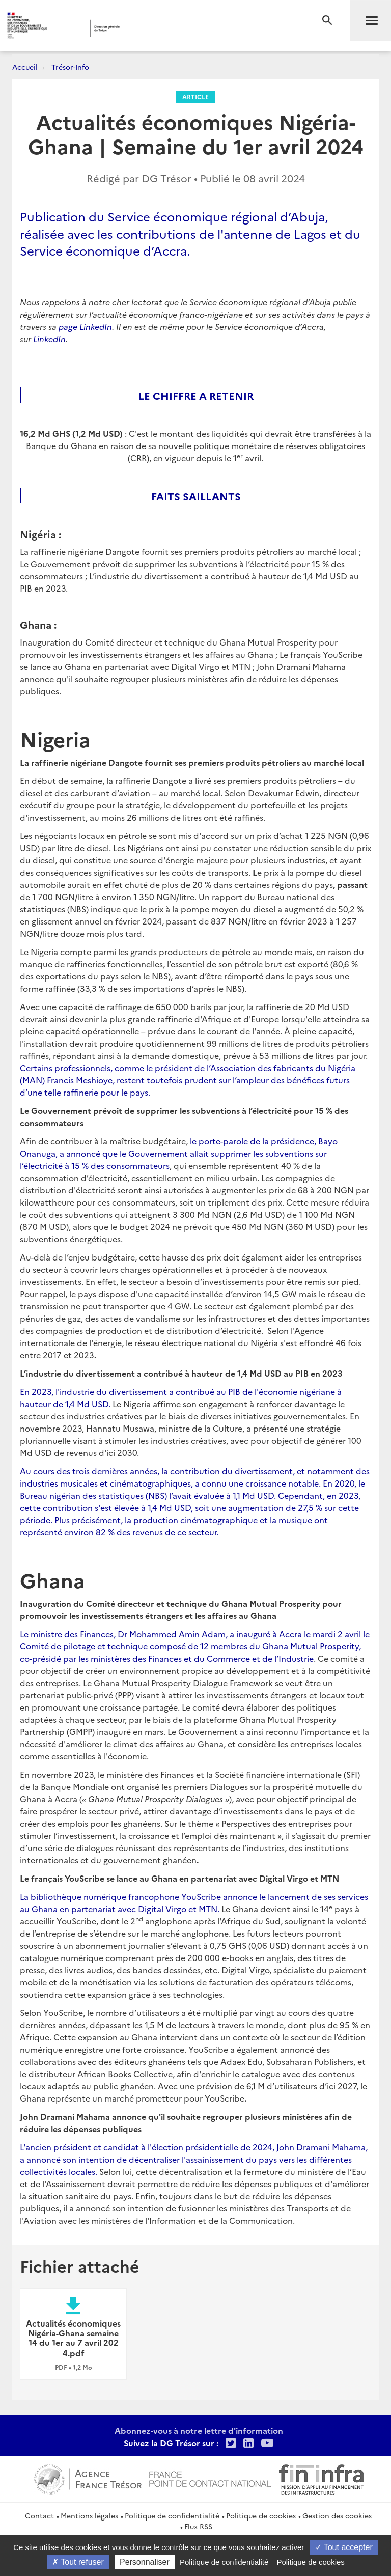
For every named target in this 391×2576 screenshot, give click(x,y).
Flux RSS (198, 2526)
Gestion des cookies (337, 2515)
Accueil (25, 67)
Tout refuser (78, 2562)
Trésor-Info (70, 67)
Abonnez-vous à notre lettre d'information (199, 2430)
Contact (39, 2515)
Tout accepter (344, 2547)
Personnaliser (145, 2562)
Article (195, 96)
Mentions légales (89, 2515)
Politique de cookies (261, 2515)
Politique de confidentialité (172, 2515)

**STATED GOAL:** Return every line of the entries above unchanged, omitting the pictures.

**FINISHED EXERCISE:**
For every named target in this 391×2576 screenshot, give click(x,y).
Flux RSS (198, 2526)
Gestion des cookies (337, 2515)
Accueil (25, 67)
Tout refuser (78, 2562)
Trésor-Info (70, 67)
Abonnez-vous à notre lettre d'information (199, 2430)
Contact (39, 2515)
Tout accepter (344, 2547)
Personnaliser (145, 2562)
Article (195, 96)
Mentions légales (89, 2515)
Politique de cookies (261, 2515)
Politique de confidentialité (172, 2515)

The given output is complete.